I have just uploaded a new version of the Exchange Certificate Assistant. The old version still uses the Let's Encrypt protocol ACMEv1, which is no longer supported by Let's Encrypt.
The new version 3 of the Certificate Assistant now uses the PowerShell module Posh-ACMEto automatically request certificates for Exchange servers via Let's Encrypt. Posh-ACME is ACMEv2 compatible and therefore also able to request wildcard certificates from Let's Encrypt. However, the Certificate Assistant still does not use wildcard certificates, but SAN certificates, which are created using HTTP-01 Challenge be validated. The advantage of HTTP-01 is that the entire process for Exchange certificates can be automated and no adjustments to the DNS are required.
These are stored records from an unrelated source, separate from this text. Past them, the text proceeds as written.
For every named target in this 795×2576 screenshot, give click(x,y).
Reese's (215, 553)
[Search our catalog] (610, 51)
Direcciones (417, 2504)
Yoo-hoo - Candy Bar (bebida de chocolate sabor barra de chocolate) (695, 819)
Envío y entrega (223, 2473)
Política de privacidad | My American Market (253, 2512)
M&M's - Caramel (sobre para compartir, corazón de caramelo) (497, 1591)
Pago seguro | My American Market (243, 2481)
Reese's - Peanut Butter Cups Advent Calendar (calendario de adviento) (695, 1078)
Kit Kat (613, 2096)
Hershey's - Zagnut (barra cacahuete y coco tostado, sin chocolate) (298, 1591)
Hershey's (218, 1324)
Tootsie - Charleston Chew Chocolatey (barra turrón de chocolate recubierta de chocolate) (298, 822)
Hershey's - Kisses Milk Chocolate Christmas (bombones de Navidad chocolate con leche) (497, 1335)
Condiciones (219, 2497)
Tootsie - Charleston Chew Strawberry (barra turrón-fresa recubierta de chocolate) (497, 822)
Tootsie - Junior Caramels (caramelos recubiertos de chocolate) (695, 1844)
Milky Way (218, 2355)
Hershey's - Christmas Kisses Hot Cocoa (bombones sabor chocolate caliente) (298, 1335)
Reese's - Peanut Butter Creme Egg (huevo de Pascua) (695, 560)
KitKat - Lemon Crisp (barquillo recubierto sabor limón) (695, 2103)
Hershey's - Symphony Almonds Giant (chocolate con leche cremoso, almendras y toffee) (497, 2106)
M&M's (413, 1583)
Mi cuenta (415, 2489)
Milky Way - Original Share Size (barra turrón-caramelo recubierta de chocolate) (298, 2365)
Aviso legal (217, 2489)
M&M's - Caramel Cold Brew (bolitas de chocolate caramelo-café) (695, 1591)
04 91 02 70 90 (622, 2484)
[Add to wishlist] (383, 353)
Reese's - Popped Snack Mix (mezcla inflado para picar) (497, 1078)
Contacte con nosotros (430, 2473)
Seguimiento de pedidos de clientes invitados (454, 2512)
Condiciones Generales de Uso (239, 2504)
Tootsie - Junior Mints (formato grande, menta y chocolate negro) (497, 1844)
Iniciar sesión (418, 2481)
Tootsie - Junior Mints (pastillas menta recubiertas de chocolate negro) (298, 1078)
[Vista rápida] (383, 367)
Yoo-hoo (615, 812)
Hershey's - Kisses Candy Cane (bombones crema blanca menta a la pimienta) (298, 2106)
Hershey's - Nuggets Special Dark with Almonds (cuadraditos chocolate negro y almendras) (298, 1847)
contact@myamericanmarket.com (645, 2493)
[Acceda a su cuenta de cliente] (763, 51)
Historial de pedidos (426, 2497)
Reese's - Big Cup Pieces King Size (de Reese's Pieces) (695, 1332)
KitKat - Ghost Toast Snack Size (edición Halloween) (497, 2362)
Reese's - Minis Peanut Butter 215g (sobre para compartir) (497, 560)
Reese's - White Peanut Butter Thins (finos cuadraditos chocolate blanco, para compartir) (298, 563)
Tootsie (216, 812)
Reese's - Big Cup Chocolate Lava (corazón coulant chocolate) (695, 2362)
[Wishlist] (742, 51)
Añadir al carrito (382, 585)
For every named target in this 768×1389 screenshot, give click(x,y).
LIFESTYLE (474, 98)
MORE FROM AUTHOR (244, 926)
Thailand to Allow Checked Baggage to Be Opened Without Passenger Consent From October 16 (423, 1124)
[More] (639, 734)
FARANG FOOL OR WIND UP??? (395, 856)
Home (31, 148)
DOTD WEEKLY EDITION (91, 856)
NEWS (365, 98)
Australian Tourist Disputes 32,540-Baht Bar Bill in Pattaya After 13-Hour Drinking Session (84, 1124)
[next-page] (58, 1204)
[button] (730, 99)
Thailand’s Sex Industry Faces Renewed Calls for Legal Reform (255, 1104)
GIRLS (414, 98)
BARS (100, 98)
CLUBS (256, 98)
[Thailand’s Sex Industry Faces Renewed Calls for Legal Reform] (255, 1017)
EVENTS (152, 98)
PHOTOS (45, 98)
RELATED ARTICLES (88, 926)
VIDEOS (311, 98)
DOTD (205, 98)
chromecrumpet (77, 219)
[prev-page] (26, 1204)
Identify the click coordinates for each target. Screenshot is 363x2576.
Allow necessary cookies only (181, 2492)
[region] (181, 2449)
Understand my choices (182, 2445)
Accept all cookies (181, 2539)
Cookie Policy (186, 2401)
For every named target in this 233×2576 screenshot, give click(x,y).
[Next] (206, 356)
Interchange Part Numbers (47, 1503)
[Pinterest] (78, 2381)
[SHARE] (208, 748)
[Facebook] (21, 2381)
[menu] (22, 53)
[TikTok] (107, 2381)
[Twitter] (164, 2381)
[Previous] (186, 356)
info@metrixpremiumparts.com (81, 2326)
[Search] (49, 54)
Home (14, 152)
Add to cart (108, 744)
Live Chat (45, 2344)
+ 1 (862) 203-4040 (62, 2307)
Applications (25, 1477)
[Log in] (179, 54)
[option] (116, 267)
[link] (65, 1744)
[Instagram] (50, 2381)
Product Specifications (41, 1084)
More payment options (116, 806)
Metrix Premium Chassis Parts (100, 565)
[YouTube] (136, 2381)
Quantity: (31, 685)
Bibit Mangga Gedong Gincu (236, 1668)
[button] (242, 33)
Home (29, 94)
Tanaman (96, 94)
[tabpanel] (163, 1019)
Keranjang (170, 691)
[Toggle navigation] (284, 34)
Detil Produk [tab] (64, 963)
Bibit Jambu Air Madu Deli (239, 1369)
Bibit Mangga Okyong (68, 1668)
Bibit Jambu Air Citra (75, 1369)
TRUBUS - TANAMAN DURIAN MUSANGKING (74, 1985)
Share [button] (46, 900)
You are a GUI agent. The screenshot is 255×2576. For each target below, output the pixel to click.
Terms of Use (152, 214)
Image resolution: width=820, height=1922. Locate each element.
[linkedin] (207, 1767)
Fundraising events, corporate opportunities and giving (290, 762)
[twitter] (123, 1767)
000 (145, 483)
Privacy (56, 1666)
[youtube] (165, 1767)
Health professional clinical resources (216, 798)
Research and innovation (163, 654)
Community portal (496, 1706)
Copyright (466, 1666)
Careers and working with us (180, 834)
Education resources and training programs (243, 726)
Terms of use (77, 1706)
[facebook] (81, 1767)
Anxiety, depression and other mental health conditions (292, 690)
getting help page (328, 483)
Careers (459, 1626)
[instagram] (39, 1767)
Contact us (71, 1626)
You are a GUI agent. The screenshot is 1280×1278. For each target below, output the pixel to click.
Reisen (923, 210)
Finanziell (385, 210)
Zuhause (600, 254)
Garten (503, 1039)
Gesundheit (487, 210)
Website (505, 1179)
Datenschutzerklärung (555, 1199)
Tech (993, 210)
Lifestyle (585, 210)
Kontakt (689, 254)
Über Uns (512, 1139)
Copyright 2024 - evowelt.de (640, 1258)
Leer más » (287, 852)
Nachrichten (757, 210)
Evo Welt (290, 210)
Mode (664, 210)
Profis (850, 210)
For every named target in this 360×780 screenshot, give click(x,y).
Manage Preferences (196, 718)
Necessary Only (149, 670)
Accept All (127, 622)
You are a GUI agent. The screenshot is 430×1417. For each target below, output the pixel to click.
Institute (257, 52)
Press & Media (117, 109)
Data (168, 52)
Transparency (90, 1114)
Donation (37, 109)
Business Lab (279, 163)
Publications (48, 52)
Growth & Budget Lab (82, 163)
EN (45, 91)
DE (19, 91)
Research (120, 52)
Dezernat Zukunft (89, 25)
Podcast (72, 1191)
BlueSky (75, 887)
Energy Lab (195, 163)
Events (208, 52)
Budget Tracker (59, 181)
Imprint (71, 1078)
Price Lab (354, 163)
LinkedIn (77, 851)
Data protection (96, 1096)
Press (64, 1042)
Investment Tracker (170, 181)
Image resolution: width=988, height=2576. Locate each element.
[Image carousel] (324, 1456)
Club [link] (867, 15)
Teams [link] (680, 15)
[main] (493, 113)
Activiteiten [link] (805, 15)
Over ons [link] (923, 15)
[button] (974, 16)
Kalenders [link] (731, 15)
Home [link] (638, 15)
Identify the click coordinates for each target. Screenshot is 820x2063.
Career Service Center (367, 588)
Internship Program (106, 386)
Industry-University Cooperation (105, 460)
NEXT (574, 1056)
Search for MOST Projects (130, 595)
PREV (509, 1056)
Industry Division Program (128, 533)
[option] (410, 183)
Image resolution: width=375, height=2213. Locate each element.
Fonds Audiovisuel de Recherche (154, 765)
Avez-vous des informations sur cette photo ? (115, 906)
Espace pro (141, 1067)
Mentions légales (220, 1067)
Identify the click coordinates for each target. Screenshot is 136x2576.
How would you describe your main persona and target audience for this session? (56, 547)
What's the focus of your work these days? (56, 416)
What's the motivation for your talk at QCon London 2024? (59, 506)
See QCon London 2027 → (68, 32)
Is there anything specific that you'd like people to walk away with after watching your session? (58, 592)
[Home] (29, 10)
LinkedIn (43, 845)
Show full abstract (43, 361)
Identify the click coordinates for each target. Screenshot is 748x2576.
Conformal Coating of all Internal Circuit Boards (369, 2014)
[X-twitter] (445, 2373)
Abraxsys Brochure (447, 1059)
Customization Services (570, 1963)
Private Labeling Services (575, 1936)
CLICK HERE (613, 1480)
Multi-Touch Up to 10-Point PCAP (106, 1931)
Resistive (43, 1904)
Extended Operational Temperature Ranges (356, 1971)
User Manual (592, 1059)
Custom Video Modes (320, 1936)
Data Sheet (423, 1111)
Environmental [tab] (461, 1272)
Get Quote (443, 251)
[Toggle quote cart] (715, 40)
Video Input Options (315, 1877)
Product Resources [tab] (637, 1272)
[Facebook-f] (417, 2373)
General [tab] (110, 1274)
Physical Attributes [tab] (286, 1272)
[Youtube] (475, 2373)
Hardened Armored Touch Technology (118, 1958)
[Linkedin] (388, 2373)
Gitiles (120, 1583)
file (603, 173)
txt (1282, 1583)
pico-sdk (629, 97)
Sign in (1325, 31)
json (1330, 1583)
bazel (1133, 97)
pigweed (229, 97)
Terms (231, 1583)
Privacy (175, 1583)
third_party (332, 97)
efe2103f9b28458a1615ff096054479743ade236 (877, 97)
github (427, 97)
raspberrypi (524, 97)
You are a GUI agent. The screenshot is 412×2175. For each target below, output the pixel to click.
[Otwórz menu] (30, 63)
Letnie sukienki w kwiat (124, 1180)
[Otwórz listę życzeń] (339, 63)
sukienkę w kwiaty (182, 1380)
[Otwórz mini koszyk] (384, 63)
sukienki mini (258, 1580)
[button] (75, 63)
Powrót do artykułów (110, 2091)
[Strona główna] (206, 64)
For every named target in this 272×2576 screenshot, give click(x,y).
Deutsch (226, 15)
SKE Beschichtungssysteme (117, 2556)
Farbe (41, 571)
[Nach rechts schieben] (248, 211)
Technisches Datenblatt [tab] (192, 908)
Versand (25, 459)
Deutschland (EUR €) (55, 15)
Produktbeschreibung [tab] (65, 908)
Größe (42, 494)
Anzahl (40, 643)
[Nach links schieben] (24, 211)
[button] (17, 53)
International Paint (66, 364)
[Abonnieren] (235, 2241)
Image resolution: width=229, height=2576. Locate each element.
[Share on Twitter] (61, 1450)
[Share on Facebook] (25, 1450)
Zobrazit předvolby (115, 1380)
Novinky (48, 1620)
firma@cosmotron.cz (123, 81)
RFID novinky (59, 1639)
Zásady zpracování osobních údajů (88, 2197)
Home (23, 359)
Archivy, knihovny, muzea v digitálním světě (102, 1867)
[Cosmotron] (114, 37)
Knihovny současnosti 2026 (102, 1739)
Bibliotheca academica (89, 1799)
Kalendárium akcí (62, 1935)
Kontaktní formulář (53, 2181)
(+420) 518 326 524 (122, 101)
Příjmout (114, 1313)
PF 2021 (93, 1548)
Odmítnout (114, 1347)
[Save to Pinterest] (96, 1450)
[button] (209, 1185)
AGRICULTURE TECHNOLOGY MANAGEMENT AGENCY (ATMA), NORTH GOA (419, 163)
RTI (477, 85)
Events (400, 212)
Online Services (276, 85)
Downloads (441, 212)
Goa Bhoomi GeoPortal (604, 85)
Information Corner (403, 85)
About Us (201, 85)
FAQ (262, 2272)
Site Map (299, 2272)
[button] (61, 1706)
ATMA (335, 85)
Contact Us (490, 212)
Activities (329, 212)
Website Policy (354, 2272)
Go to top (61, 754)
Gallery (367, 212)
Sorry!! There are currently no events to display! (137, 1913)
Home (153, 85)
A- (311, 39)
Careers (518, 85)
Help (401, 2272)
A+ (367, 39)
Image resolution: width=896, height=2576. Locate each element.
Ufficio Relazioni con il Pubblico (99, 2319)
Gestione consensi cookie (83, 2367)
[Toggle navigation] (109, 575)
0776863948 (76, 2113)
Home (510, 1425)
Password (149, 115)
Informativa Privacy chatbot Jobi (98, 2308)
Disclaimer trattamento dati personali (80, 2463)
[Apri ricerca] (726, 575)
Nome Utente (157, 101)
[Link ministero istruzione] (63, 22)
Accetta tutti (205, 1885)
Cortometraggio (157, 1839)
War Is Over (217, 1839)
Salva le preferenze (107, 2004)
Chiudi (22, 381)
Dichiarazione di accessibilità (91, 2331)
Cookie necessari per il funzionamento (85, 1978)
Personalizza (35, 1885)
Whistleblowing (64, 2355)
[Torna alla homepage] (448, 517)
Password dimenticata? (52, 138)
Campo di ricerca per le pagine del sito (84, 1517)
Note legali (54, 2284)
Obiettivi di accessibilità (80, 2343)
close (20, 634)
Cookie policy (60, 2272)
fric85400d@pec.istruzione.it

Only a few settings need to be defined in the script itself, the rest then runs fully automatically.
The current Certificate Assistant version supports the following Exchange Server versions:
- Exchange 2010 (PowerShell 5 required, PowerShell 5 is not released for SBS Server)
- Exchange 2013
- Exchange 2016
- Exchange 2019
I have recorded a short video showing the Certificate Assistant in action on an Exchange 2019 server:
Exchange Certificates Assistant can be downloaded here:
The ZIP archive contains a script for each Exchange version. Here is a short guide on how to use it.
Instructions
The script contains a few basic settings that need to be configured first. The following three settings must be adjusted, the remaining settings are optional:
Required settings
Means $LetsEncryptMode is used to specify which Let's Encrypt system is used to request the certificates. "LE_Stage" is the test system with which the function of the script can be tested first. In "LE_Stage" mode, no valid certificates are requested and no Let's Encrypt limits apply. The "LE_Stage" mode is therefore ideal for testing, once a certificate has been successfully issued, the script can use the Let's Encrypt productive system to request valid certificates (LE_Prod).
$ContactMail ist für die Registrierung des Let’s Encrypt Kontos erforderlich. Hier muss eine gültige E-Mail Adresse angegeben werden. Das Let’s Encrypt Konto wird, wenn nötig, automatisch vom Script erstellt.
$PFXPassword legt das Passwort für das Zertifikat (PFX-Datei) fest. Das Passwort ist erforderlich, wenn das Zertifikat auch auf anderen Servern installiert werden soll.
Optional settings
$WriteConsoleLog controls the log output, a log file is always written in the Certificate Assistant directory, using $WriteConsoleLog only the output in the console can be switched off ($false), but not the log file.
$DetermineExchangeFQDNs and $CustomFQDNs gehören zusammen. In der Standardeinstellung versucht das Script automatisch die erforderlichen Hostnamen für das Zertifikat zu ermitteln ($DetermineExchangeFQDNs = $true). Wenn andere Hostnamen oder zusätzlichen DNS-Namen gewünscht oder erforderlich sind, kann $DetermineExchangeFQDNs auf den Wert $false gesetzt werden. In diesem Fall müssen dann alle DNS-Namen angegeben werden ($CustomFQDNs).
The settings from $SendMail should be self-explanatory. Certificate Assistant sends the log file by e-mail after a run.
Notes
Exchange Certificate Assistant is designed to run directly on an Exchange server. The Exchange server itself must be accessible from the Internet under the corresponding host name on port 80 (http) and port 443 (https). Otherwise the validation will fail and no certificate can be requested.
A public CA such as Let's Encrypt cannot issue certificates for "non-public" domains. This means that certificates with hostnames such as "server1.domain.local" cannot be requested. The Exchange Virtual Directories must therefore be configured for public host names. A corresponding configuration is described here:
- Exchange 2019: The basic configuration
- Exchange 2016: The basic configuration
- Exchange 2013: The basic configuration
If you have any problems or errors with this script, please contact the Forum can be used. In this case, please always attach the log file and ensure that no sensitive information is included in the log file (so please delete it accordingly).